──────── Texto extraído

Cuando casi lo había
perdido de vista me acordé de que Zeus y otros dioses del olimpo acostumbran a
aparecerse a los mortales transfigurados en ancianos, en cabreros o en mendigos.
Puede que haya perdido la oportunidad de recibir los augurios de Zeus para solventar
las dudas de mi incierto futuro. Me arrepentí de no haberle dejado que se
acercara más, seguro que hubiéramos conversado y habría terminado comprándole
quesos y recibimiento sus consejos. Puede que el 31 de agosto de 2018 Zeus
hubiera decidido aparecérseme y yo le hubiera rechazado. Tendré que regresar a
la playa de las tortugas el año que viene para buscarle.
Yo no creo que pruebe
el ravani ni ningún otro postre griego hasta el año que viene, he colmado con
creces mi pasión por los dulces griegos, pero si alguien se anima, ahí le dejo
una receta que creo que aproximadamente se acerca a uno de los ravanis que
probamos.
El ravani es un
pastel rotundo que se hace a base de sémola, en vez de harina. Necesitaremos
200 gramos de sémola, para 4 raciones.
Hay que mezclar la
sémola, en seco, con 120 gramos de almendra picada fina, almendra cruda (puede
utilizarse cualquier otro fruto seco, en función de los gustos). Se mezcla bien
y se reserva.
En otro bol se baten
tres huevos hermosos, hay que batirlos con brío, que espumen bien y crezcan. A
medida que van batiéndose se añade azúcar glas (la receta que estoy
consultando, de Vefa Alexiadou, propone 150 gramos de azúcar, pero yo creo que
con la mitad es suficiente).
Cuando los huevos
estén bien batidos con el azúcar, se añade la sémola con las almendras, un puñadito
de pasas de corinto (las más pequeñas) que pueden haberse remojado un poco
antes en coñac, también la ralladura de medio limón y de media naranja, una cucharadita
de esencia de vainilla también puede ponerse.
Se pasa la mezcla a
un molde metálico previamente engrasado y se cuece al horno a temperatura suave
(120º) durante 35 minutos (ya se sabe que los puntos de cocción no son fiables,
la cuestión es que cuaje bien la masa).
Cuando está ya cocido
se deja atemperar antes de desmoldarlo. En el interín se puede preparar el almíbar
para bañar el ravani. Para el almíbar se necesitan 300 gramos de azúcar glass
(aquí también creo que se puede rebajar el azúcar a la mitad), el zumo de un
limón y 350 ml de agua (un vaso colmado). Hay que poner el agua con el azúcar y
el zumo en una cazuela y dejar que hierva a fuego muy lento (no queremos hacer
caramelo), esperar a que espese, sin removerlo. Cuando veamos que empieza a
tostarse ligeramente el almíbar apagamos el fuego.

────────────────

Encargo A: Enumera todos los ingredientes que el texto sobre el ravani indica para preparar el almíbar, con sus cantidades.
Encargo B: Actualiza el pasaje del texto sobre el ravani que empieza con las palabras "En otro bol" y termina tras "mitad es suficiente).". Sustituye "tres" por "cuatro".
El listado no interviene en este trabajo.

──────── Material recopilado

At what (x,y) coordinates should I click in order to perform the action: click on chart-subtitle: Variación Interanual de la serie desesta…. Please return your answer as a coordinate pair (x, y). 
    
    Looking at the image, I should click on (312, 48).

────────────────

Resultado esperado A: 300 gramos de azúcar glass, el zumo de un limón y 350 ml de agua.

Resultado esperado B:
En otro bol se baten
cuatro huevos hermosos, hay que batirlos con brío, que espumen bien y crezcan. A
medida que van batiéndose se añade azúcar glas (la receta que estoy
consultando, de Vefa Alexiadou, propone 150 gramos de azúcar, pero yo creo que
con la mitad es suficiente).